Activations and softmax, the curves that bring a network to life

A deep network needs a little bend in it, or every layer just collapses back into one. Here we meet the small functions that add that bend, and then meet softmax, the trick that turns raw scores into honest probabilities. We build both up slowly, assuming you have never opened PyTorch.

First, a couple of words we will lean on

Before we dive in, let us agree on a tiny bit of vocabulary so nothing trips you up later. A neuron is just a small unit inside a network that holds a number. A layer is a row of these neurons working together. A linear layer takes the numbers coming in, multiplies them by some weights, adds them up, and passes the result along. That is it. If you can picture multiplying and adding, you already understand the most common building block in a neural network.

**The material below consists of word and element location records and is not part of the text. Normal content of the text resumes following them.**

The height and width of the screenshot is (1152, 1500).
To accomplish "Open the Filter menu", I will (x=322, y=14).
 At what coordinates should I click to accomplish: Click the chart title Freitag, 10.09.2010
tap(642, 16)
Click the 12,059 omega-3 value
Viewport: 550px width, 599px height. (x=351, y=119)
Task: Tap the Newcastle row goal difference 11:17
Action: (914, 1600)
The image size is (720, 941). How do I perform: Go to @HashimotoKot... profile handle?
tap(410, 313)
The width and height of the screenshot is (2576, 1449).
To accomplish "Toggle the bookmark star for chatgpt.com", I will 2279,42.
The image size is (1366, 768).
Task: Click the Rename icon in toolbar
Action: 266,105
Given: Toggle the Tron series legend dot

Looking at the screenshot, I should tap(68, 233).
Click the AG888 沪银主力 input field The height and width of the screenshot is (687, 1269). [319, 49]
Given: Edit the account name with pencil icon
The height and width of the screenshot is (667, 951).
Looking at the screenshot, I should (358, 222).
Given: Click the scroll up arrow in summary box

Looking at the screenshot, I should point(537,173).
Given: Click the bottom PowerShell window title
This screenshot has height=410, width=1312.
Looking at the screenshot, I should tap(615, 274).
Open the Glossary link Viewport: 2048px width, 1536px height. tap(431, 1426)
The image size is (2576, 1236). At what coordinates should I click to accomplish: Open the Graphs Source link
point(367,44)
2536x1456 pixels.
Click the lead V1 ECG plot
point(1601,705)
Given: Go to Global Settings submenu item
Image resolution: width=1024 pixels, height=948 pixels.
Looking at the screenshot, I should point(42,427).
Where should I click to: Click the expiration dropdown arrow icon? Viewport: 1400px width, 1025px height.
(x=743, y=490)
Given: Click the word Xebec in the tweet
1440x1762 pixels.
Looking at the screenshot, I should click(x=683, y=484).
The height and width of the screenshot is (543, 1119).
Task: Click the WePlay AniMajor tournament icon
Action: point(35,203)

We are going to meet two ideas in this article. The first is the activation, a small function that adds a gentle bend to those numbers. The second is softmax, a function that turns a list of raw scores into a set of probabilities. Both are short, both are everywhere inside a language model, and both become obvious once you see them move. If any of this feels abstract at first, that is completely normal. Stick with it and the interactive plots will make it concrete.

Why a network needs a curve in it

Here is a surprising fact that motivates the whole topic. If you stack two linear layers directly on top of each other, with nothing in between, you do not get something more powerful. You get one linear layer. The math just folds the two together. You could add ten of them, or a hundred, and they would still collapse down to a single straight-line transformation. All that depth, wasted.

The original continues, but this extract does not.